The nurse does not laugh. Everyone but Zoe move towards the door.

“You get better soon, eh, Dak?” Akim says. “You need to get back behind those drums, so we can get this band going.”

“Damn right,” Lola says.

Everyone says goodbye. Tristan winks at me as he pulls the privacy curtain closed.

Zoe rests her head on my shoulder, touches two fingers to my lips, the only two places on my body that aren't pulsing with pain. I slide my hand onto her slender back.

“I'm glad you're going to be okay,” she sighs.

“Glad enough to make you want to be my girlfriend again?”

“Getting there,” she says.

Maybe it's the painkillers, but I feel strangely warm and happy inside. I am going to be in a rock band. I am going to get my girlfriend back. No pain can keep me from smiling now.

Life is good.

Paint

Lyrics — D. Sifter, Music — A. Ganges, T. Low, D. Sifter
(From the album
Socrates Kicks Ass!,
recorded by The Featherless Bipeds)

This kind of paint

has thirty-two colours

and a thousand times more

when you mix 'em together

and maybe a million zillion when

you add black or white (or grey shades)

to the mix

as they age, their tones begin to change

no two are ever exactly the same

some are innocent

some cover guilt

some are contained and can never be spilt

some are green, like gardens and trees

some are red, like bloodshot eyes and skinned knees

some of the colours can't be seen at all

black moonless nights and white blinding snow

Brotherly, Sisterly, Fatherly, Motherly

Pure and Forgiving, Dirty and Ugly

Platonic colours, like backrubs from friends

More are like passions, explode on the sand

This place is ours

It belongs to we two

It hasn't been painted

I'm waiting for you

D
EAF
M
AN'S
G
ARAGE

A
fter the stabbing, Mom and Dad move in with me. Tristan gives up his half of our dorm room for them and stays at Veronica's place — crafty Tristan! Mom cooks me delicious hot meals and cleans our apartment beyond recognition, while Dad repeatedly reminds me of how lucky I am to be alive and what a complete idiot I am to have put myself into such a dangerous situation. When the sting of Dad's criticism begins to outweigh the benefits of Mom's cooking and cleaning, I tell them I'm feeling good enough to take care of myself now, and they go back home to Faireville.
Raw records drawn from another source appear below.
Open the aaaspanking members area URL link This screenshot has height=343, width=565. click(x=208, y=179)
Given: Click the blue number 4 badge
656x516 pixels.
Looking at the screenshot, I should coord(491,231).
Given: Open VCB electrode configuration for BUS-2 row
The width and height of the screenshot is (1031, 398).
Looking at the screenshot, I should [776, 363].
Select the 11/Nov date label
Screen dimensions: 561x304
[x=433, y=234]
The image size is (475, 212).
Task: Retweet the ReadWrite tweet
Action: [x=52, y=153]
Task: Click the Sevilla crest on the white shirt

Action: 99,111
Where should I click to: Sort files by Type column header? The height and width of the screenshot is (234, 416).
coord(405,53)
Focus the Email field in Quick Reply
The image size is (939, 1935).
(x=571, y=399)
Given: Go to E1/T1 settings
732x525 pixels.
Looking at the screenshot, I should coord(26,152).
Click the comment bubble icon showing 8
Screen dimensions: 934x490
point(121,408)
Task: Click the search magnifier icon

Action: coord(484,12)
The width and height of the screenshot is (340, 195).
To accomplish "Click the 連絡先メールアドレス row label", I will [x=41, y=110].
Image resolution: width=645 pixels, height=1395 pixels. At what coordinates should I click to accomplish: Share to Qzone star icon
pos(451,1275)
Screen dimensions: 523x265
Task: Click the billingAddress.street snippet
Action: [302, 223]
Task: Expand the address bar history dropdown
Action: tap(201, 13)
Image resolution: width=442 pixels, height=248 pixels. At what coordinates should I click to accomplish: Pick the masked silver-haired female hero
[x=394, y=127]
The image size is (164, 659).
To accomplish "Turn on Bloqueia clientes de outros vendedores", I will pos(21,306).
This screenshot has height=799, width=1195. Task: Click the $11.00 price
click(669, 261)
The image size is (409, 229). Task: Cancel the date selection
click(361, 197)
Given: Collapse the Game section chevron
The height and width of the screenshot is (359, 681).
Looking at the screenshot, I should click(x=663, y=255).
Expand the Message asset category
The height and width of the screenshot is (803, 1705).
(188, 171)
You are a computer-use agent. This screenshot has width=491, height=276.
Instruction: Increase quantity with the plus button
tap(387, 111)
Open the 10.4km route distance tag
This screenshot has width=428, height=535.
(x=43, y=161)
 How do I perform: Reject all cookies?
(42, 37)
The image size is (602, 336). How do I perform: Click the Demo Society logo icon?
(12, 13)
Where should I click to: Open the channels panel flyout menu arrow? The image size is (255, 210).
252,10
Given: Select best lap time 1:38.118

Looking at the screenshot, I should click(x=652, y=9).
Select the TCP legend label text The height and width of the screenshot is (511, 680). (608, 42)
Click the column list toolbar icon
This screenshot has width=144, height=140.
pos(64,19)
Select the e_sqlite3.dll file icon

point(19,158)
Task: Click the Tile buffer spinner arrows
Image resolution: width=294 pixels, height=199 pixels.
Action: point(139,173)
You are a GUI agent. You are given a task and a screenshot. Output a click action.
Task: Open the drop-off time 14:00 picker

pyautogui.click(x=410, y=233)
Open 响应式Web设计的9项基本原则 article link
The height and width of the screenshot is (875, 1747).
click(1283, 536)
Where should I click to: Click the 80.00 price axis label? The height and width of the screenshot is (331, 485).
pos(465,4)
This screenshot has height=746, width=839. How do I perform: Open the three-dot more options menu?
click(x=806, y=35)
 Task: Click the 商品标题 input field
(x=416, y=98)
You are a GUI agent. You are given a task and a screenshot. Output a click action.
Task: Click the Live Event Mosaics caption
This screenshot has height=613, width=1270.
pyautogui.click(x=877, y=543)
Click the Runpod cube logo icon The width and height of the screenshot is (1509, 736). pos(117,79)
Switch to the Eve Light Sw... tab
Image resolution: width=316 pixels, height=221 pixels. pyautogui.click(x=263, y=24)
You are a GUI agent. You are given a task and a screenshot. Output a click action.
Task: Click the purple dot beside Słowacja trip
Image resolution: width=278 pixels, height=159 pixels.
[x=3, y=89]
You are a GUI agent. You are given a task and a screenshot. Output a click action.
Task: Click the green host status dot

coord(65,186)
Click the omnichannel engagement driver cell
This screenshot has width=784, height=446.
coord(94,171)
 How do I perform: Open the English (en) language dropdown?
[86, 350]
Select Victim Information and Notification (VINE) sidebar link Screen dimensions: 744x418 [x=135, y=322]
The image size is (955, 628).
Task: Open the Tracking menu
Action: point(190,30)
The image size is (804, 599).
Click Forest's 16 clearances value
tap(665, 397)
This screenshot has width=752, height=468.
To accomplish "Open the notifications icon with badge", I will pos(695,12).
Zoe stops by frequently to check on me and bring me her homemade curry soup and hamburgers from Jafo's. Each time she comes over I try to get her to kiss me like we used to kiss in high school, but she just grins that Mona Lisa grin of hers and says, “You might injure yourself if I let you get too excited.”

Tristan, Akim, Veronica, and Sung Li all take turns dropping in between their classes. Even Lola comes over, acting uncharacteristically shy at first, but I manage to convince her that I hold no hard feelings toward her, that it was all just a big misunderstanding, and that she should keep up the good work fighting racists and misogynists and homophobes and so on. She stops by later with some of the best home-baked chocolate chip cookies I've ever tasted. Who would have guessed that Lola has a little Betty Crocker hiding beneath her Tank Girl exterior?

The university has given me permission to re-enroll as a first year student next year, with no academic penalty. The health insurance policy I got with my university tuition, which I don't even remember signing up for, pays for my rent and my physiotherapy sessions. I've also been doing some exercises of my own. I have re-assembled my drums so they're taller, so I can sit up straighter to play, instead of hunching over the kit and aggravating the wound in my belly. Since I haven't been taking classes, I've had a lot of time on my hands. I play my drums each day until it hurts too much to continue.

Tristan has been jamming with Akim, with Lola joining them on vocals. One day Tristan arrives home from his last class of the day and I'm still pounding away on my drums. Tristan immediately calls Akim, telling him, “Dak is ready to rock.”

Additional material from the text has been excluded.